Wildlife officials shot and mortally wounded a cougar in Weber County over the weekend, and that animal was believed to be behind a series of pet and livestock attacks in the Nordic Valley area.
That animal was filmed with a house cat dangling from its mouth last week.
A resident in the Eden area lost two goats to an animal attack after the first cougar was shot.
Mark Hadley with the Division of Wildlife Resources said the wildlife services branch of the US Department of Agriculture took over that investigation and determined a cougar was responsible for killing the goats, but they do not believe it is the same cougar shot and wounded over the weekend.
Biologists believe the animal wounded Saturday has died, and they said the bite wounds on the various animals indicate attacks from two animals—one of which is younger than the other.
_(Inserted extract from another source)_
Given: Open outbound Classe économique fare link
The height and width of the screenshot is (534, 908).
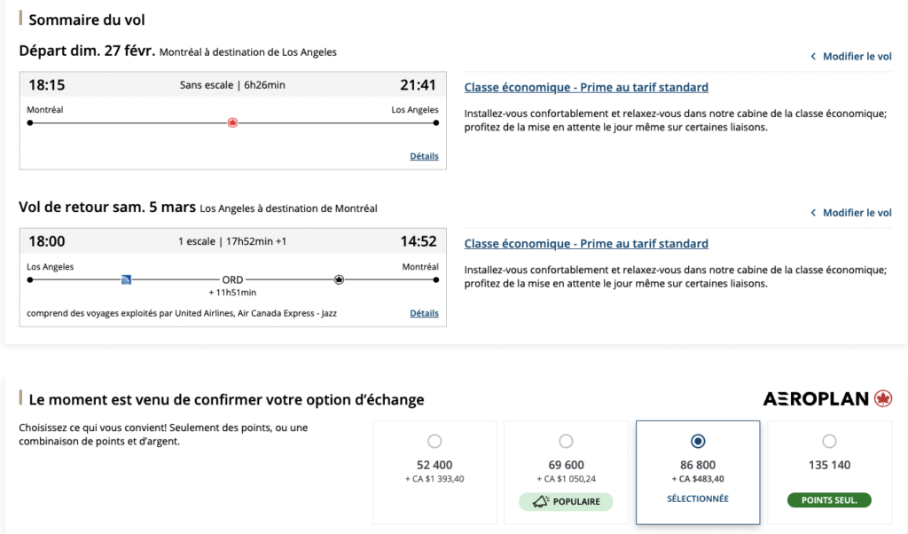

A conservation officer left the carcasses of the slain goats out and observed them hoping to spot the cougar but was not successful. If wildlife officials are able to locate the cougar they plan to euthanize it. They said relocating the animal would only create further issues of this nature.
The DWR posts information online at Wild Aware Utah about avoiding encounters with potentially dangerous wildlife as well as advice for what to do should you encounter one. See below for their advice on cougars, which are also called mountain lions, pumas, panthers and other names.
- Stop. Never run from a cougar. Do not approach the cougar.
- Maintain eye contact.
- Pick up children and pets or keep them very close.
- Stand up tall.
- Do not crouch or squat.
- Make yourself look bigger by raising and waving your arms or jacket above your head.
- Talk firmly in a loud voice, back away slowly and leave the area.
- Fight back if you are attacked! Protect your head and neck.
- If you are aggressive enough the cougar will probably flee.